Ibarra quedóse sin saber qué decir: los demás, sorprendidos, guardaron también silencio y se miraron unos á otros, temiendo un escándalo.

—Como ya estamos concluyendo de cenar, no me extraño que su reverencia se encuentre un poco ebrio—iba á contestar el joven, pero se contuvo sólo dijo lo siguiente:

—Señores, no se extrañen de la familiaridad con que me trata mi antiguo cura: ¡así me trataba cuando niño! Para su reverencia en vano pasan los años; yo se lo agradezco, porque sus palabras autoritarias me recuerdan al vivo aquellos días felices de mi infancia, en que fray Dámaso frecuentaba la casa de mi padre y comía los mejores manjares de su mesa.

El dominico miró furtivamente al franciscano, que se había puesto tembloroso y tenía los ojos inyectados. Ibarra, impasible, le lanzó una mirada de desprecio, y continuó levantándose:

—Con el permiso de ustedes voy á retirarme. Mañana mismo debo partir para mi pueblo, y tengo que evacuar antes algunos asuntos. Antes, señores, he de levantar mi copa por que Dios ilumine á España y haga dichosas á las islas Filipinas.

Y apuró una copita, que hasta entonces no había tocado. El viejo teniente le imitó, asintiendo con la cabeza á gus palabras.

 —¡No se vaya usted!—decíale Capitán Tiago en voz baja.—De un momento á otro debe llegar María Clara: ha ido á buscarla Isabel. También ha de venir el nuevo cura de su pueblo, que es un santo.

—Volveré mañana. Hoy tengo que hacer.

Y partió. Entretanto el franciscano daba rienda suelta á su cólera, mal reprimida hasta entonces.

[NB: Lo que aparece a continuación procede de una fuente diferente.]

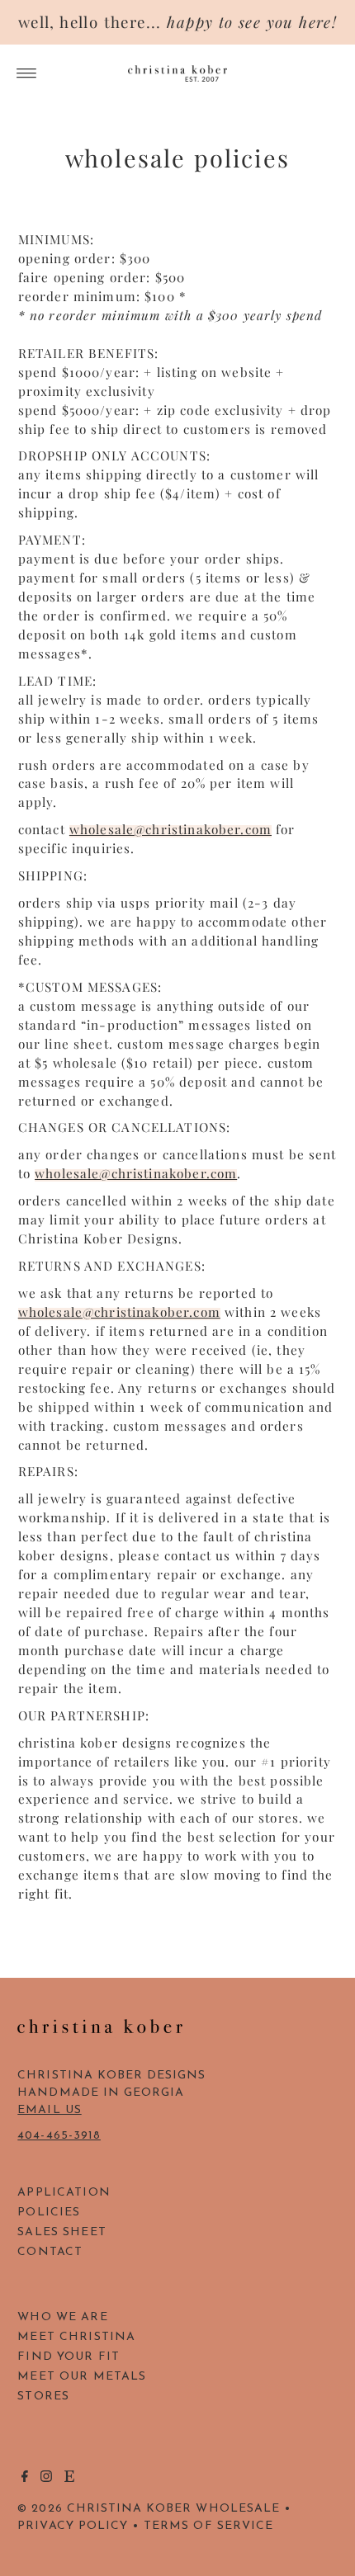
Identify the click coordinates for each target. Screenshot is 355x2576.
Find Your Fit (68, 2357)
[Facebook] (24, 2479)
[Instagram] (46, 2479)
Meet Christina (76, 2337)
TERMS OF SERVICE (208, 2526)
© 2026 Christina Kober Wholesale (148, 2509)
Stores (43, 2396)
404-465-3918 (59, 2136)
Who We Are (62, 2317)
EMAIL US (49, 2110)
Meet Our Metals (81, 2377)
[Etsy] (69, 2479)
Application (64, 2193)
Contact (50, 2252)
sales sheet (61, 2232)
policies (48, 2212)
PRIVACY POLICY (72, 2526)
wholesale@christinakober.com (170, 828)
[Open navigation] (27, 73)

—¿Ha visto usted?—decía al joven rubio, blandiendo un cuchillo de postres.—¡Se marcha por orgullo! ¡No pueden tolerar que el cura los reprenda! ¡Ya se creen personas decentes é ilustradas! Todo esto es consecuencia de enviar los jóvenes á Europa. El gobierno debía prohibirlo.

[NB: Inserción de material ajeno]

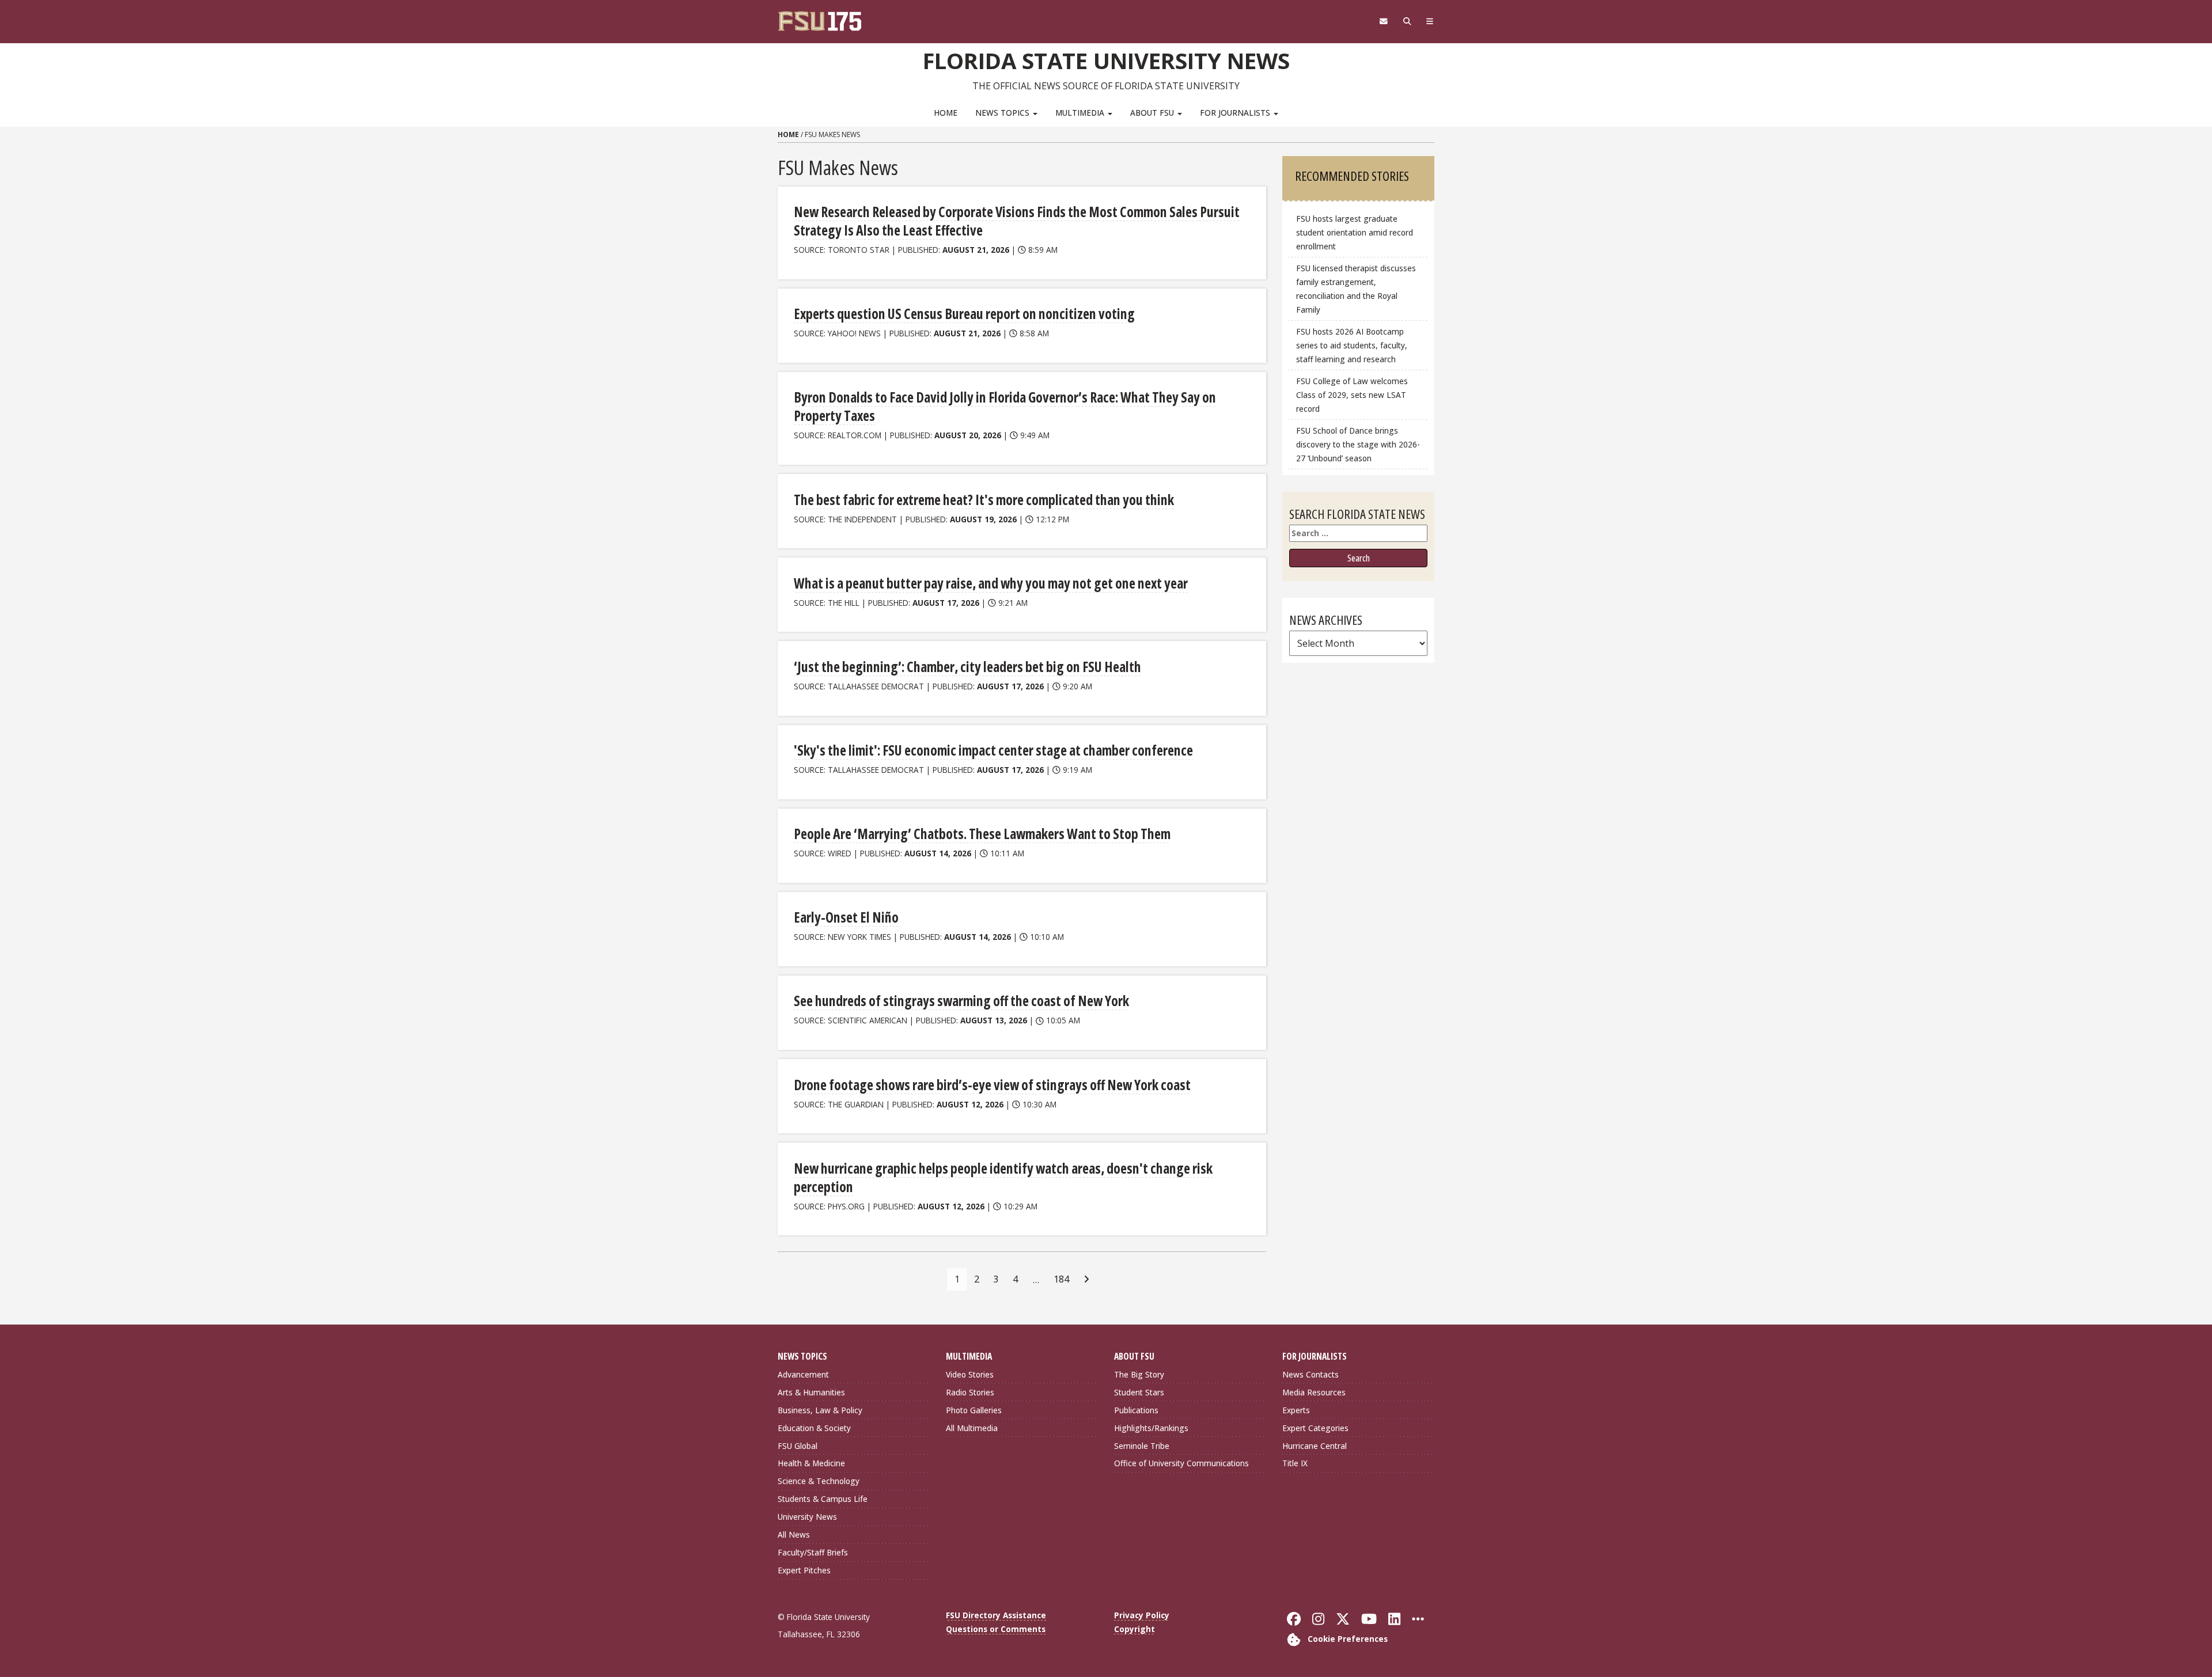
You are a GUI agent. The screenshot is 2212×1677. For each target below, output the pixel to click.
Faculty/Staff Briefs (813, 1552)
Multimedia (1081, 112)
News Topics (1003, 112)
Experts (1296, 1410)
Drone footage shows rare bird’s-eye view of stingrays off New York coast (992, 1084)
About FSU (1153, 112)
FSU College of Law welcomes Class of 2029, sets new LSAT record (1352, 394)
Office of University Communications (1181, 1463)
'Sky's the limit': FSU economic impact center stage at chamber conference (993, 750)
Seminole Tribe (1141, 1445)
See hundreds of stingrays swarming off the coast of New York (961, 1000)
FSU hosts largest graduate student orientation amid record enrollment (1354, 232)
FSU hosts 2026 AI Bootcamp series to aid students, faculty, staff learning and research (1351, 345)
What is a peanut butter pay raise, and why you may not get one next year (991, 583)
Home (945, 112)
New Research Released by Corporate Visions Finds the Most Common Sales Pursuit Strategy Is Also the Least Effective (1017, 221)
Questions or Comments (996, 1628)
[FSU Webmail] (1383, 21)
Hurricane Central (1314, 1445)
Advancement (803, 1374)
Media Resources (1314, 1392)
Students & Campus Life (823, 1498)
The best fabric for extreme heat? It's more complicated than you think (984, 499)
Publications (1136, 1410)
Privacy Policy (1141, 1615)
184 (1061, 1279)
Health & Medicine (811, 1463)
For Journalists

Aquella noche escribía el joven rubio, entre otras cosas, el capítulo siguiente de sus Estudios coloniales: «De cómo un cuello y un ala de pollo en el plato de tinola de un fraile pueden turbar la alegría de un festín.» Y entre sus observaciones había estas: «En Filipinas la persona más inútil é insignificante en una cena ó fiesta es el que la da y se gasta los cuartos: al dueño de la casa pueden empezar por echarlo á la calle y todo seguirá tranquilamente.» «En el estado actual de cosas casi es hacer un bien á los filipinos el no dejarlos salir de su país ni enseñarlos á leer.»